Complex systems are open, high dimension, and nonlinear; and the wicked issues they generate can feel overwhelming. Because wicked issues cannot be solved, their troublesome patterns persist, so players create dramatic narratives to explain themselves as heroes and/or victims. Over time, the narratives are reified, and the drama becomes reality. The player feels stuck in the system, and the persistent narrative (ever and always voice) locks them in and keeps them from seeing possibilities for effective action.

When the player writes a brief description of the issue, they condense the essential pattern into an explicit narrative structure. Grammar contains and constrains the overwhelming entities, actions, and characterizations of the issue into a finite set of descriptors. The process of writing focuses attention on a few key variables and relationships, so the problem seems more bounded and, therefore, more tractable.

The description also makes assumptions about the problem explicit. In the short statement, the player can see their assumptions in black and white, so they are accessible for understanding, choice making, and action. The issue is bounded, explicit, and accessible.

Step 2. Receive questions without answering.
Each inquirer is free to ask questions about the wicked issue. The questions are intended to challenge assumptions and release constraints held by the player. To be most effective, questions should:

  • Avoid advice
  • Represent the authentic curiosity of the inquirer
  • Allow multiple, open-ended responses
  • Address and/or challenge underlying assumptions and expectations
  • Draw on information and context that is familiar to the player
  • Demonstrate empathy and support for the player, as a caring human being

In virtual contexts, inquirers are invited to write their questions into chat, and the facilitator calls on each one in order to speak their questions aloud. Writing the questions in chat provides an automatic archive, it also allows the facilitator to minimize distraction simplify interactions.

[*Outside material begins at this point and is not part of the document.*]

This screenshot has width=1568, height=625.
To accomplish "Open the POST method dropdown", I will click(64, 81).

This process continues for approximately fifteen minutes. This step can have profound effects on both the player and the inquirer.

As the player hears the questions, their mental models are disrupted. The expectations and assumptions and constraints that shaped the issue for them are challenged, either explicitly or implicitly. They begin to see the challenge differently. They are also prompted to think of their own questions that might be deeper and more relevant than those of the inquirers. Because they are not allowed to answer, players confront their own defensive tendencies. They are pushed far-from-equilibrium and into cognitive dissonance. Often memories are sparked. Even more often, new options for action emerge.

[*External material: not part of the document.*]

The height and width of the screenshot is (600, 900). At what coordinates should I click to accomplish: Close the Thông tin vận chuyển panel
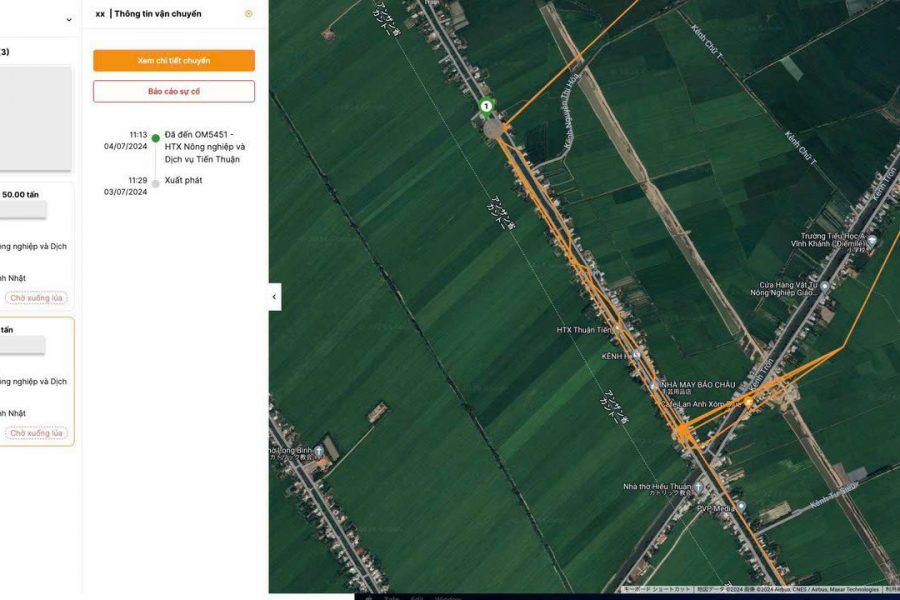click(x=248, y=14)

As an inquirer generates questions, they push the boundaries of assumptions for the player and themselves. Often they see one or more of their own issues reflected in that of the player. They begin to reflect on their own assumptions and expectations, as they frame supportive questions to share aloud. They analyze the issue, first from the point of view of the player, then from other points of view. What is a felt sense? What about a child’s perspective? How might art or literature help? What is in long-ago history, and what might the future hold? Fast and slow, individual and collective, each question challenges the wicked issue and the player’s understanding of it. Inquirers are also prompted by the questions of others. As they hear questions, they imagine new ones to ask. They also take in the question in relation to their own wicked issue, mirroring the experience of the player.

Step 3. Share reflections, insights, and next wise actions.
In the final step of the process, the facilitator turns again to the player. They talk briefly about what they heard, what they thought, and what they feel prompted to do as a result. Sometimes the player focuses on one or more questions that were most resonant with them. Sometimes they describe their experience of receiving questions or share questions they generated in response. Often the player describes a sense of release or expansion or hope, as their prior constraints are challenged and new opportunities emerge.

When the player is complete, others in the group may be invited to share their reflections and responses to the experience. Frequently they, too, discover transformed perspectives and new options for action. 

Since mid-March 2020, members of the HSD community have met weekdays for 20-minute sessions to practice this process.